Je pense qu’il faut se dire qu’« à quelque chose malheur est bon », se retrousser les manches et se jeter à corps perdu, à l’instar du Maroc et de l’Éthiopie, dans l’aventure de l’industrialisation.

Cessons de croire que les produits de notre sous-sol, aussi prisés soient-ils, puissent être autre chose qu’un appoint et cherchons le développement par l’industrie et l’agro-industrie.

Mettons-nous à fabriquer ce que la Chine et les autres pays asiatiques ne veulent et ne peuvent plus fabriquer parce que leur main-d’œuvre est de plus en plus qualifiée et qu’elle est devenue trop chère.

Faisons-le en association avec eux ou avec d’autres pays qui nous ont précédés dans la voie de l’industrialisation.

*

Si nous suivons cette voie et parvenons à attirer des industriels d’autres continents qui ont le savoir-faire et les débouchés, nous serons assurés de donner du travail aux dizaines de millions de jeunes Africains désœuvrés (et tentés par l’émigration ou par le terrorisme) ; nos pays en seront transformés en deux ou trois décennies.

L’histoire du développement qui couvre les deux siècles écoulés montre qu’il n’y a ni gagnants ni perdants qui le restent indéfiniment : s’ils en ont la volonté et disposent d’un minimum de savoir-faire, les perdants d’aujourd’hui peuvent être les gagnants de demain.

Votre passé ? Ou bien l’avenir ?

L’institut Ipsos Mori a, dans un sondage réalisé dans dix grands pays, cherché à savoir si leurs habitants ont la nostalgie du passé, s’ils le croient meilleur pour leur pays que l’avenir.

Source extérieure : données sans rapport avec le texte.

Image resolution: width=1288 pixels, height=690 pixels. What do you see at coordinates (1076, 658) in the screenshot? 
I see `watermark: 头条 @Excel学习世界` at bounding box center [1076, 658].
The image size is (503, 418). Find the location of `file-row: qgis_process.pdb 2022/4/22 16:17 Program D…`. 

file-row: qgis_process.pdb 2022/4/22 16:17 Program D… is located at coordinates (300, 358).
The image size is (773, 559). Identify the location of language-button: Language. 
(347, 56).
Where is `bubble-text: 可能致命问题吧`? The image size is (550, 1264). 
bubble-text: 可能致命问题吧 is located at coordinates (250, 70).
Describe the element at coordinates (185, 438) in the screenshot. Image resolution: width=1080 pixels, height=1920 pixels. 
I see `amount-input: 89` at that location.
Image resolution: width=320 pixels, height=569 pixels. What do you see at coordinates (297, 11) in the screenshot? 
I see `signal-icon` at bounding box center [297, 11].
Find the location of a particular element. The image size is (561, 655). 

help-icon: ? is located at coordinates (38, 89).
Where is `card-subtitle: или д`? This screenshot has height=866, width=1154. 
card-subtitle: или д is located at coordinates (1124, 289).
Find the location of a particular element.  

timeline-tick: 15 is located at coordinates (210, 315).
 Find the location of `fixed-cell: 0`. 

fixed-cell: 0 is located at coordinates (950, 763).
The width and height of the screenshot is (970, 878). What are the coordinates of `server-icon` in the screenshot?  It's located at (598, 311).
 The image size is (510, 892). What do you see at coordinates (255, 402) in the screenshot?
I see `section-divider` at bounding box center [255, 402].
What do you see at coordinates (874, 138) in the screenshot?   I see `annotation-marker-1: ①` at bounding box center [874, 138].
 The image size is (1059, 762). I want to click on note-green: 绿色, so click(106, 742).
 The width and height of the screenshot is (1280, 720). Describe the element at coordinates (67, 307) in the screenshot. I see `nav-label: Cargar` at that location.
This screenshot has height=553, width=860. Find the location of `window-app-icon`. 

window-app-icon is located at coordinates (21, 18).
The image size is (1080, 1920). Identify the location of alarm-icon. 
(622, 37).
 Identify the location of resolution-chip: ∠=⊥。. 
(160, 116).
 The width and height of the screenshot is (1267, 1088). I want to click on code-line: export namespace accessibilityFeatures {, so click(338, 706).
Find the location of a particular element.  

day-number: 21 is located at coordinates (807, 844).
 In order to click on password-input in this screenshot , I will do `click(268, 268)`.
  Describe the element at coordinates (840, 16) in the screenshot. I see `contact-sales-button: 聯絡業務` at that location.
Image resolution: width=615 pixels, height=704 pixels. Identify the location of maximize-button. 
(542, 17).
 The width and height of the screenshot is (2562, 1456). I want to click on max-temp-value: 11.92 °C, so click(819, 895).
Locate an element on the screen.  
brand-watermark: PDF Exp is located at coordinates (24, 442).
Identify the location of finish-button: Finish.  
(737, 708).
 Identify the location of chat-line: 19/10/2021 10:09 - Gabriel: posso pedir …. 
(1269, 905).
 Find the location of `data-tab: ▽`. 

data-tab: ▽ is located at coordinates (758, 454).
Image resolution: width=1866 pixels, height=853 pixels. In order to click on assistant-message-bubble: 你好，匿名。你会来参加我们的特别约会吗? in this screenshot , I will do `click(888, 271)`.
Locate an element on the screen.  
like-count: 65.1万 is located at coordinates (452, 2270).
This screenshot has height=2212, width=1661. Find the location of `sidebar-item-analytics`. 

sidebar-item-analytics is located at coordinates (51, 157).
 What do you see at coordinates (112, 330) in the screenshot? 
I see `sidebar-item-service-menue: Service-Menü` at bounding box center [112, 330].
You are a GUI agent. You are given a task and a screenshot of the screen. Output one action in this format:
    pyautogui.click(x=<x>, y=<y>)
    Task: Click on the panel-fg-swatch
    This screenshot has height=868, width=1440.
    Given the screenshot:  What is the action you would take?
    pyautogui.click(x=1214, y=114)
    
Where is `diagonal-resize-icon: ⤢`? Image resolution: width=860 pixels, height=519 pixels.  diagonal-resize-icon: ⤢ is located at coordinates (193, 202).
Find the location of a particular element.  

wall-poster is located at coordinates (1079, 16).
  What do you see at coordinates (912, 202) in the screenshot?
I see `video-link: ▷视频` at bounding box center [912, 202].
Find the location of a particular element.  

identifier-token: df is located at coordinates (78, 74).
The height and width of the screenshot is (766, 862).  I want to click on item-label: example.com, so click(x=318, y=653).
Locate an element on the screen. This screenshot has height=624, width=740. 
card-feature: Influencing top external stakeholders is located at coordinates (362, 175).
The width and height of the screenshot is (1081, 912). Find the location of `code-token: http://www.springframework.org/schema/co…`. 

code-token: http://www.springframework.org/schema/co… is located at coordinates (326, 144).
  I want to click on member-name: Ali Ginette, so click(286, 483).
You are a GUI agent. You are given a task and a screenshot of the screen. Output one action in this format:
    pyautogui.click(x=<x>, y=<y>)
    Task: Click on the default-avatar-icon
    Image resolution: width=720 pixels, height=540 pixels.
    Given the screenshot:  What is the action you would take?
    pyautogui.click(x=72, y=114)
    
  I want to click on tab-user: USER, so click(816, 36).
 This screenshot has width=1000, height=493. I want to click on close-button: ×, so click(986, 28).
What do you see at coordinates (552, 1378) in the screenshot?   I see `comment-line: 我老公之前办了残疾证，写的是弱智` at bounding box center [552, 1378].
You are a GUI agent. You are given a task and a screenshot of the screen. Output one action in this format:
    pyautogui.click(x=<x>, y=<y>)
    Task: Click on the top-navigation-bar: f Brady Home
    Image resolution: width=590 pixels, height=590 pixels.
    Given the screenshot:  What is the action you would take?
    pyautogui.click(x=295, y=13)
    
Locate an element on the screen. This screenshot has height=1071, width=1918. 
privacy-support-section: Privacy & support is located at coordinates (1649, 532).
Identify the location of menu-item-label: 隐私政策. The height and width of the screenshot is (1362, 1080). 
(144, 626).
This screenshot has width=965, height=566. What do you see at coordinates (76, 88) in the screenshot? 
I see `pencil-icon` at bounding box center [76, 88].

Ou si, à l’inverse, ils escomptent que l’avenir de leur pays sera plus brillant que son passé récent.

Les réponses recueillies sont présentées en pourcentages dans le graphique ci-contre.

Aux deux extrêmes, on trouve, d’un côté, les États-Unis, où les deux tiers de la population ont la nostalgie du passé, et, de l’autre, la Chine, où seulement 22 % de la population le regrettent.

Plus généralement, à l’exception notable de l’Inde, ce sont les populations des pays les plus développés qui pensent, peut-être à juste titre, que leur heure de gloire est derrière eux.

L’Allemagne se distingue des autres pays développés : les deux tiers de sa population sont tournés vers l’avenir.